转载 2007年09月14日 03:27:00
Have you ever terminated an application only to see in your favorite task manager (Process Explorer, of course) that the process still exists? Or have you tried logging out or shutting down only to have the logoff or shutdown stall indefinitely for no apparent reason? These scenarios are usually the result of buggy device drivers that don’t properly handle the cancellation of outstanding I/O requests.

Over the last few years I’ve developed a tool called Notmyfault that demonstrates a number of common device driver bugs, including accessing freed memory, overrunning buffers, and leaking memory. The crashes generated by Notmyfault are featured in the crash analysis chapter of Windows Internals book I coauthored with Dave Solomon. I’ve recently added a new error selection, Hang Irp, in order to show the effects of drivers that don’t cancel I/O requests.

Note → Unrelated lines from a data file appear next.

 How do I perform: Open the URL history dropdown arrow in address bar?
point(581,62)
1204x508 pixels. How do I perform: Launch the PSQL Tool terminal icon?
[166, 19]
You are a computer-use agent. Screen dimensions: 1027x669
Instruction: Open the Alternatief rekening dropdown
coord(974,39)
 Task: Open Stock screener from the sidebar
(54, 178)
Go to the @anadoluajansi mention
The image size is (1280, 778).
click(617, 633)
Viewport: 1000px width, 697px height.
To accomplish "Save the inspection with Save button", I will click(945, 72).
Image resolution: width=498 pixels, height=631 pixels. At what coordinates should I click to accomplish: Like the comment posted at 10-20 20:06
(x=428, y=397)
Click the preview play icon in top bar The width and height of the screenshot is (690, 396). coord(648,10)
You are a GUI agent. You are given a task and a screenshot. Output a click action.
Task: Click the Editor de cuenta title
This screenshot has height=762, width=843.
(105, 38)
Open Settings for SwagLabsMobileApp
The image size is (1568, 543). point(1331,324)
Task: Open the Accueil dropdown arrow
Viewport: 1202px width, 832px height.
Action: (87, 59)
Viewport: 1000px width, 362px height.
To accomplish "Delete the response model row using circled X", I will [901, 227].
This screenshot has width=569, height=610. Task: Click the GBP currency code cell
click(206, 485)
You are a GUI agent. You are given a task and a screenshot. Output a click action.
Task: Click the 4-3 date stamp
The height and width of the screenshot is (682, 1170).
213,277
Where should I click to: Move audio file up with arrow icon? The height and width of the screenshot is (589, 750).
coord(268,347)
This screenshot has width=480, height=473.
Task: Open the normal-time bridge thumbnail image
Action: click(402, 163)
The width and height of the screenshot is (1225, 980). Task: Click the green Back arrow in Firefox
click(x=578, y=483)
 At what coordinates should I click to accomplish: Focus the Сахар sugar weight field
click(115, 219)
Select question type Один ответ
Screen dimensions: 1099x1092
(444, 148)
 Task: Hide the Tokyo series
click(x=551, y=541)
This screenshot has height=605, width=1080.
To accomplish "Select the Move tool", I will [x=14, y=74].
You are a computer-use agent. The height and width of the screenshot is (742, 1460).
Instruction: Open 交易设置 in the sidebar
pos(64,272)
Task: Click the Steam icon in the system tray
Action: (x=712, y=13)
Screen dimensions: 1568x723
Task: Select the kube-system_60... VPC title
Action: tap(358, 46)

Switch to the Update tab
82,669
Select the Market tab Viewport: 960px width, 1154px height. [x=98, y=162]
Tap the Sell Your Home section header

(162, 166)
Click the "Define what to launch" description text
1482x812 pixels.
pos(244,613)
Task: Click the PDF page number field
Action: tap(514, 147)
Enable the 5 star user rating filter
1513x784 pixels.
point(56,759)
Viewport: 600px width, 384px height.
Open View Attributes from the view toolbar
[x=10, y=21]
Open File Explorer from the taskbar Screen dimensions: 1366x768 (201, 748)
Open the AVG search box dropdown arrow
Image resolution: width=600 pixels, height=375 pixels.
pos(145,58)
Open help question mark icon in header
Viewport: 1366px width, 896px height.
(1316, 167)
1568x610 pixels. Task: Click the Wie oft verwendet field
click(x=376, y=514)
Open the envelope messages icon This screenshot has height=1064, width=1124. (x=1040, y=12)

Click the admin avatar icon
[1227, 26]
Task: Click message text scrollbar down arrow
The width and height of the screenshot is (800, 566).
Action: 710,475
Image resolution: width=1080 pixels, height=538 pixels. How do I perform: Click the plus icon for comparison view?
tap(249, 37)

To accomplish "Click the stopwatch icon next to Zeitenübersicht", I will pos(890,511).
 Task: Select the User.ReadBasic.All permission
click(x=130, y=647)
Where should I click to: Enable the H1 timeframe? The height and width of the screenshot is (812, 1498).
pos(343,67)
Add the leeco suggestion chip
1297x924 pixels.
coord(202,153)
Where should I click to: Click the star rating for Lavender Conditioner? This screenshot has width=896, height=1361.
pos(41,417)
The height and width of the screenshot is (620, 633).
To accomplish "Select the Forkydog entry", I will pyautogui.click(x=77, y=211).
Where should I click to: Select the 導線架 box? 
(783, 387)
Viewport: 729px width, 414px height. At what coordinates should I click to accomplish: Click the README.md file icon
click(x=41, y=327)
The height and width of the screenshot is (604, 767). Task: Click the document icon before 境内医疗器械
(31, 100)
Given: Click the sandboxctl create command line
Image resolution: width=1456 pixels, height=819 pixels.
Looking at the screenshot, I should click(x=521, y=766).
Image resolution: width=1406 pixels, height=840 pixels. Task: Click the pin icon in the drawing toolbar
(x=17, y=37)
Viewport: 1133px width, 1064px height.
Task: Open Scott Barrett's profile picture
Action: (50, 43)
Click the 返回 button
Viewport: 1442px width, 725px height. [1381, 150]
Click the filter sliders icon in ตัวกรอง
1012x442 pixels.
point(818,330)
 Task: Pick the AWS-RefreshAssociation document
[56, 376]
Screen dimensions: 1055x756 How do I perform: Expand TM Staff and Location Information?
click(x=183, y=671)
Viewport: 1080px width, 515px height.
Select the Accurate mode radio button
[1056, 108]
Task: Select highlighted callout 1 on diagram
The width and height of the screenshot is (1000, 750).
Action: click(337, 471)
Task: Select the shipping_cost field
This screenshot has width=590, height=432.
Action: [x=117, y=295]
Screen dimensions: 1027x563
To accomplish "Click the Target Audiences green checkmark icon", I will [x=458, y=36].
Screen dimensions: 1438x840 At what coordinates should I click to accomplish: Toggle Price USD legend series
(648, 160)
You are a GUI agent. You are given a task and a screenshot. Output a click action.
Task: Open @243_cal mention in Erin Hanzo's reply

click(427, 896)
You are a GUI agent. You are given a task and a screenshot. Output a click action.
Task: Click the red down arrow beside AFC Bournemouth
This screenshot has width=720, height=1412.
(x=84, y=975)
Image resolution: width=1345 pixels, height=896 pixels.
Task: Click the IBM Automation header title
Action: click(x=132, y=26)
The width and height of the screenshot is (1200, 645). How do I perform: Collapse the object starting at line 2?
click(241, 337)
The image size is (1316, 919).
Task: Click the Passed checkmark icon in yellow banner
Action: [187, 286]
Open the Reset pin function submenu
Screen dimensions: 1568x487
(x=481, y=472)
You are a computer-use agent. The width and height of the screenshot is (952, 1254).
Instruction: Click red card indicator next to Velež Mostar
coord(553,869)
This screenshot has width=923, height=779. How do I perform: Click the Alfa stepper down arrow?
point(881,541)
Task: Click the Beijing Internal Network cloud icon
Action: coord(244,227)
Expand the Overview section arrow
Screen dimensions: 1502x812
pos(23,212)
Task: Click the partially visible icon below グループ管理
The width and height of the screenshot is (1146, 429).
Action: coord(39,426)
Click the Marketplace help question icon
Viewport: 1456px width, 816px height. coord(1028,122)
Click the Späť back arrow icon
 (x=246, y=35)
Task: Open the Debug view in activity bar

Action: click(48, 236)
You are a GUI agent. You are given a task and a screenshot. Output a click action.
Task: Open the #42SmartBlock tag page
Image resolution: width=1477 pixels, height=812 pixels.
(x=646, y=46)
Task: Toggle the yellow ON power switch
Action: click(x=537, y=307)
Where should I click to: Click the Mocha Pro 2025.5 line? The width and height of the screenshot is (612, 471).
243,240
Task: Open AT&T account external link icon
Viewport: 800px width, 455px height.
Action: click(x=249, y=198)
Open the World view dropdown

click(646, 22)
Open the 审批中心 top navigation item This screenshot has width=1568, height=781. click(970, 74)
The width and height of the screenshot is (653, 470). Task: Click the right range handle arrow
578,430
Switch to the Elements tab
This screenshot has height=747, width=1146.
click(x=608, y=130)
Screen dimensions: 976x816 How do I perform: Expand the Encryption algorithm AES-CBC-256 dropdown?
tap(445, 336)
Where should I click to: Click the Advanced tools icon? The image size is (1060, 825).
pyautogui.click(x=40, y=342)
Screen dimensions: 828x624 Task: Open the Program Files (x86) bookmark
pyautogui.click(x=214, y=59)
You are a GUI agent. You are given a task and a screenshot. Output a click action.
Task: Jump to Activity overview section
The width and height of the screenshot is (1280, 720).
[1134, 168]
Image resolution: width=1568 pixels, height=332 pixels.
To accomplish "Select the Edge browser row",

When you run Notmyfault and select the Hang Irp bug Notmyfault sends an I/O request into its helper driver, Myfault.sys, that Myfault.sys never completes. The names of the executable and driver reinforce the fact that user-mode code can never directly cause a Windows crash: Notmyfault relies on the Myfault driver to do the dirty work. The Notmyfault thread that issues the request never continues executing because it ends up stuck in the kernel waiting for the I/O request to complete. However, because Notmyfault issues the request from a second thread the UI remains responsive and you can issue other bugs, more hanging IRPs, or try to terminate the process.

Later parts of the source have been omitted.